A notebook for calculating the Shannon Entropy of my multiple sequence alignments. Adapted from Joe Healey's Shannon.py.

In [37]:
from Bio import AlignIO
import project_pipeline.scripts.utils as utils
import pandas as pd
import numpy as np
import sys
import os

In [38]:
__author__ = "Joe R. J. Healey"
__version__ = "1.0.0"
__title__ = "ShannonMSA"
__license__ = "GPLv3"
__author_email__ = "J.R.J.Healey@warwick.ac.uk"

def parseMSA(msa, alnformat, verbose):
    """Parse in the MSA file using Biopython's AlignIO"""

    alignment = AlignIO.read(msa, alnformat)

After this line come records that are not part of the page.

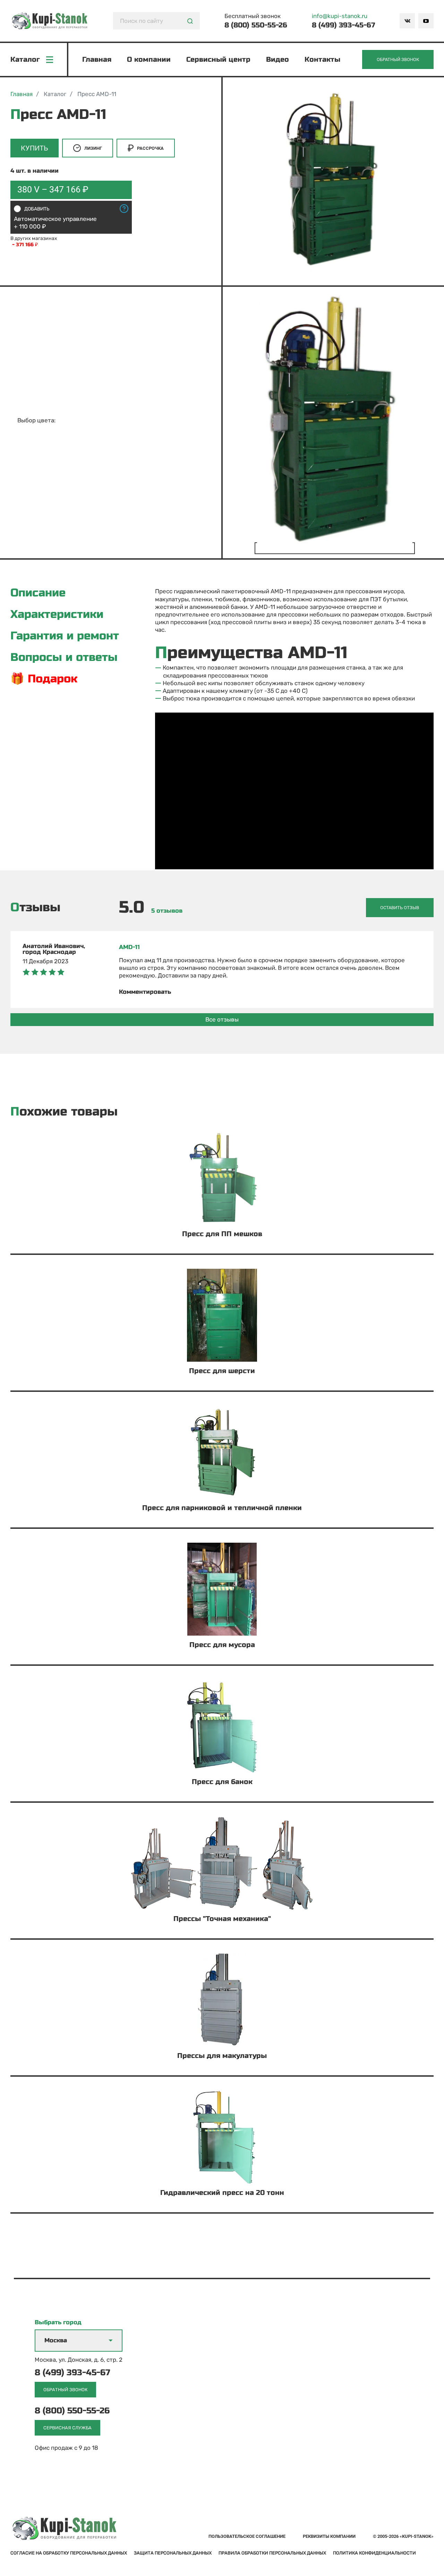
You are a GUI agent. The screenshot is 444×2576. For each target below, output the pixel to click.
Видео (277, 59)
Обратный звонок (398, 59)
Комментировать (145, 992)
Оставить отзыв (399, 907)
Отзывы (35, 908)
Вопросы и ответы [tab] (64, 657)
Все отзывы (222, 1019)
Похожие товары (64, 1112)
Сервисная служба (67, 2427)
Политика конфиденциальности (374, 2553)
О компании (149, 59)
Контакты (322, 59)
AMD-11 (129, 947)
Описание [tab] (38, 592)
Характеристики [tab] (56, 614)
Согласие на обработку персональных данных (68, 2553)
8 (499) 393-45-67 (343, 25)
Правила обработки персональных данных (272, 2553)
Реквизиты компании (329, 2536)
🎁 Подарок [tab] (43, 678)
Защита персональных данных (173, 2553)
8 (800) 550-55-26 (255, 25)
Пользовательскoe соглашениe (246, 2536)
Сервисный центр (218, 59)
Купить (34, 148)
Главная (96, 59)
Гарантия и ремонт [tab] (64, 635)
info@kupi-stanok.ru (339, 15)
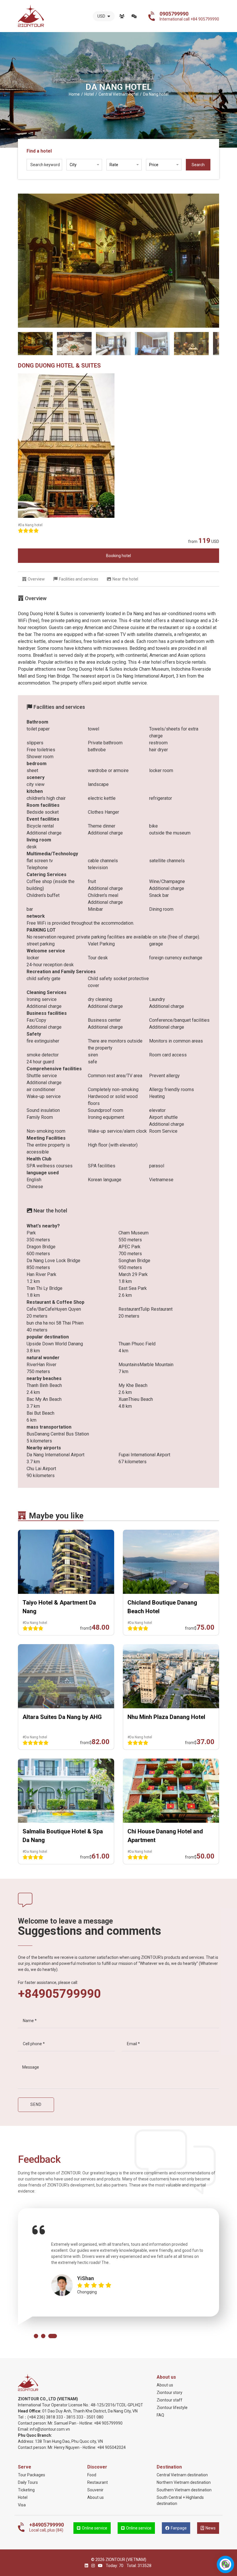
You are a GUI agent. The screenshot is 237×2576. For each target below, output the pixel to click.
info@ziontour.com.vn (50, 2429)
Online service (94, 2528)
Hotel (22, 2497)
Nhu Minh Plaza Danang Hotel (166, 1716)
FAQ (160, 2415)
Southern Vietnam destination (184, 2490)
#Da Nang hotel (30, 525)
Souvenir (95, 2490)
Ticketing (26, 2490)
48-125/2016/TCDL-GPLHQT (117, 2405)
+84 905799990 (108, 2423)
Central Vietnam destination (182, 2475)
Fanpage (179, 2528)
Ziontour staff (169, 2400)
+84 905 (104, 2447)
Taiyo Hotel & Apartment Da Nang (59, 1607)
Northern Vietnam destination (184, 2482)
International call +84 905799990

    # Do a little sanity checking:
    seq_lengths_list = []
    n_seqs = len(alignment._records)
    for record in alignment:
       seq_lengths_list.append(len(record))

    seq_lengths = set(seq_lengths_list)

    if verbose > 0: print("Alignment length is:" + str(list(seq_lengths)))

    if len(seq_lengths) != 1:
        sys.stderr.write("Your alignment lengths aren't equal. Check your alignment file.")
        sys.exit(1)

    index = range(1, list(seq_lengths)[0]+1)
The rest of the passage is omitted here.